AI illustration
CIND 2025 Workshop, April 14-15

The Impact of AI on (Mis)Information

The Center for Information Networks and Democracy will convene in its 2nd annual workshop a standout lineup of scholars to discuss how AI is transforming the information environment and how we can analyze (and anticipate) the consequences of that transformation.

  scheduleabstractslogistics  

 

Schedule

CIND 2025 workshop schedule

Monday, April 14

Tuesday, April 15

 

Talks

 
"Replication for Language Models: Problems, Principles, and Best Practice for Political Science", by Alexis Palmer (joint work with Christopher Barrie and Arthur Spirling)

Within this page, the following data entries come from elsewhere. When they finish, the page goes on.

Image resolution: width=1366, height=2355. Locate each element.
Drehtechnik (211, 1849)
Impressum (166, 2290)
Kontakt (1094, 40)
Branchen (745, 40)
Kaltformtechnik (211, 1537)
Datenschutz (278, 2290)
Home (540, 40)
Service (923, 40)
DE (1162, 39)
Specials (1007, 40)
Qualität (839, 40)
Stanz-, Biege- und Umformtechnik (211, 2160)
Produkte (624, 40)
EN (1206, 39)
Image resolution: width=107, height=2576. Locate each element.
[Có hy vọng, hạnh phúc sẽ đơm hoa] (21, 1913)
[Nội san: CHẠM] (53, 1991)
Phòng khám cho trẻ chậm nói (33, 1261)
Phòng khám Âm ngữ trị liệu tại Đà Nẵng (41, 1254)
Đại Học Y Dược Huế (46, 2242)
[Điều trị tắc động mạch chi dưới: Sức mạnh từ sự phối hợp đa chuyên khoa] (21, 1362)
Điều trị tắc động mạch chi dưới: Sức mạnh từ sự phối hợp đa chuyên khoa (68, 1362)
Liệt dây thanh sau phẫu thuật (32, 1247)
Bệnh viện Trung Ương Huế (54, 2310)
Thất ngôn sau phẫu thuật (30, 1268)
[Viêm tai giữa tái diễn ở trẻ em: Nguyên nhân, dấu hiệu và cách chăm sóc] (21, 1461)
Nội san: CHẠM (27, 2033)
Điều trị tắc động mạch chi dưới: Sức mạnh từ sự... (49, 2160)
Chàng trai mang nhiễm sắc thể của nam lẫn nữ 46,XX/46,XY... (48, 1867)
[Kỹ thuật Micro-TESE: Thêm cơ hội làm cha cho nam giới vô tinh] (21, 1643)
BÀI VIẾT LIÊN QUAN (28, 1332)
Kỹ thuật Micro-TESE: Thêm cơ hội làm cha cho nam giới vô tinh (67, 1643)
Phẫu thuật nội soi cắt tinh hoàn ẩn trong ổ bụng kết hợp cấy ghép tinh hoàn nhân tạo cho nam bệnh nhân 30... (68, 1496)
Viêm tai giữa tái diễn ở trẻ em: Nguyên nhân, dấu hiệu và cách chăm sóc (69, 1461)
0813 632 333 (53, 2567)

Excitement about Large Language Models (LMs) abounds. These tools require minimal researcher input and yet make it possible to annotate and generate large quantities of data. While LMs are promising, there has been almost no systematic research into the reproducibility of research using them. This is a potential problem for scientific integrity. We give a theoretical framework for replication in the discipline and show that much LM work is wanting. We demonstrate the problem empirically using a rolling iterated replication design in which we compare crowdsourcing and LMs on multiple repeated tasks, over many months. We find that LMs can be (very) accurate, but the observed variance in performance is often unacceptably high. In many cases the LM findings cannot be re-run, let alone replicated. This affects "downstream" results. We conclude with recommendations for best practice, including the use of locally versioned "open source" LMs. [Paper]

 
"Observed correction: How we can all respond to misinformation on social media", by Emily Vraga

People often criticize social media for facilitating the spread of misinformation. Observed correction, which occurs when direct public corrections of misinformation are witnessed by others, is one important way to combat misinformation because it gives people a more accurate understanding of the topic, especially when they remember the corrections. However, many people—social media users, public health experts, and fact checkers among them—are conflicted or constrained correctors; they think correction is valuable and want to do it well, even as they raise real concerns about the risks and downsides of doing so. Fortunately, simple messages addressing these concerns can make people more willing to respond to misinformation, although addressing other concerns will require changes to the structure of social media and to social norms. Experts, platforms, users, and policymakers all have a role to play to enhance the value of observed correction, which can be an important tool in the fight against misinformation if more people are willing to do it. [Book]

 
"Propaganda is Already Influencing Large Language Models: Evidence from Training Data, Audits, and Real-World usage", by Hannah Waight (joint work with Eddie Yang, Yin Yuan, Solomon Messing, Molly Roberts, Brandon Stewart and Joshua Tucker)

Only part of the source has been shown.